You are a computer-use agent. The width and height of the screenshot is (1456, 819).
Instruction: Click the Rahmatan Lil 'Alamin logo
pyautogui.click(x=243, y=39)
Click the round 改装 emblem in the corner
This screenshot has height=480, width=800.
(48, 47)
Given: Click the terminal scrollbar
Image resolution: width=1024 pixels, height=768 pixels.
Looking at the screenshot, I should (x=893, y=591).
━━━━━━━━━━━━━━━━
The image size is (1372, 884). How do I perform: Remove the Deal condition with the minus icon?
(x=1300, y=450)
━━━━━━━━━━━━━━━━
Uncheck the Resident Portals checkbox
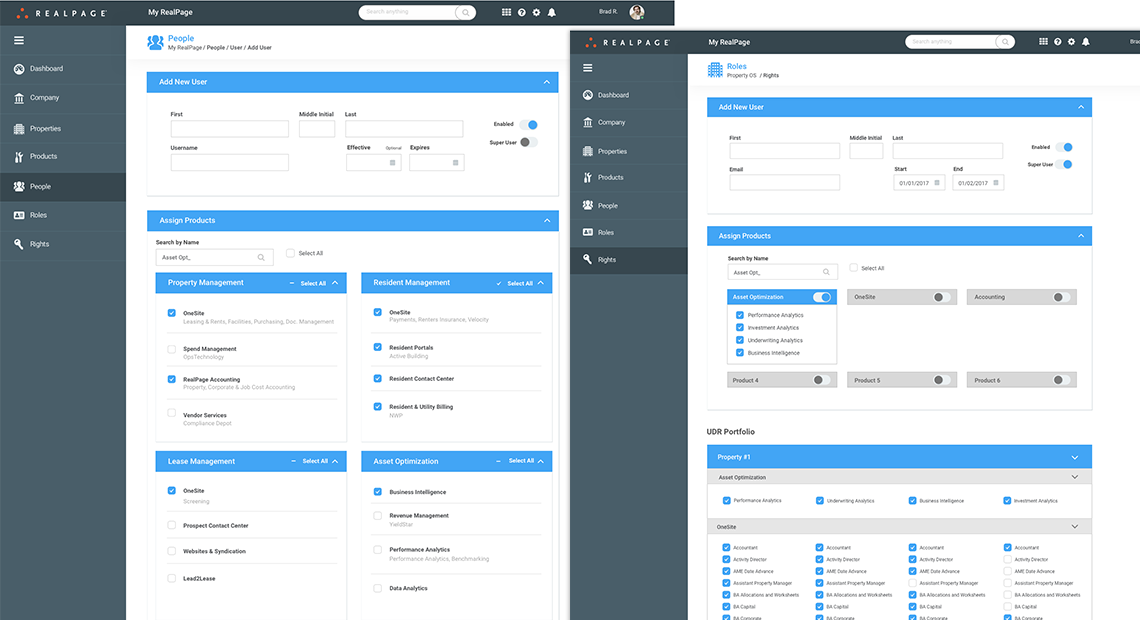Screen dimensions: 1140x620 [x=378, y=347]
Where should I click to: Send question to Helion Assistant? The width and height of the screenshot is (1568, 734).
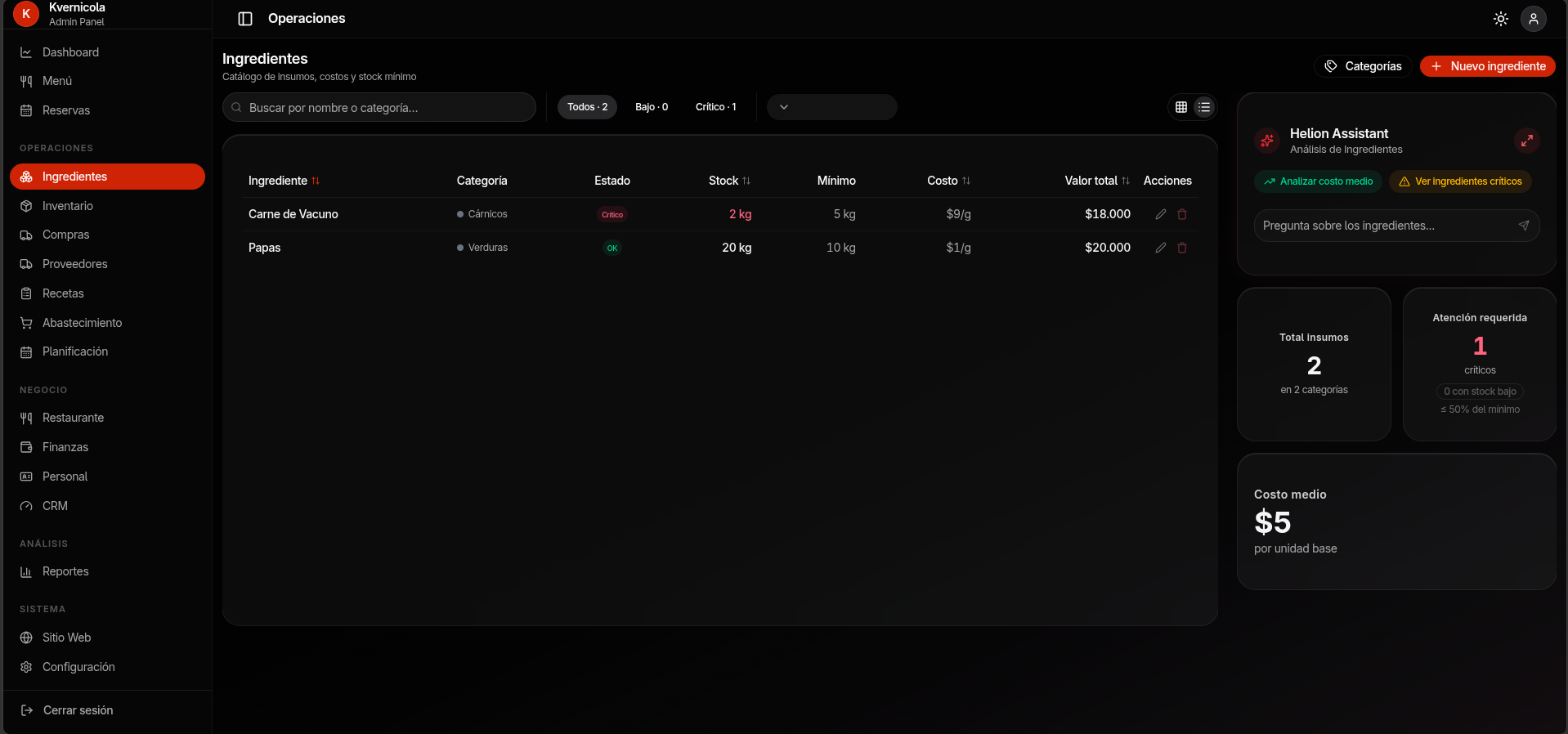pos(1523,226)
━━━━━━━━━━━━━━━━
▸ **WORK REQUEST**
Return, with no change at all, every line in the entries above from the line containing "You are a computer-use" through the line containing "Given: Click the terminal scrollbar".

▸ **RESPONSE BELOW**
You are a computer-use agent. The width and height of the screenshot is (1456, 819).
Instruction: Click the Rahmatan Lil 'Alamin logo
pyautogui.click(x=243, y=39)
Click the round 改装 emblem in the corner
This screenshot has height=480, width=800.
(48, 47)
Given: Click the terminal scrollbar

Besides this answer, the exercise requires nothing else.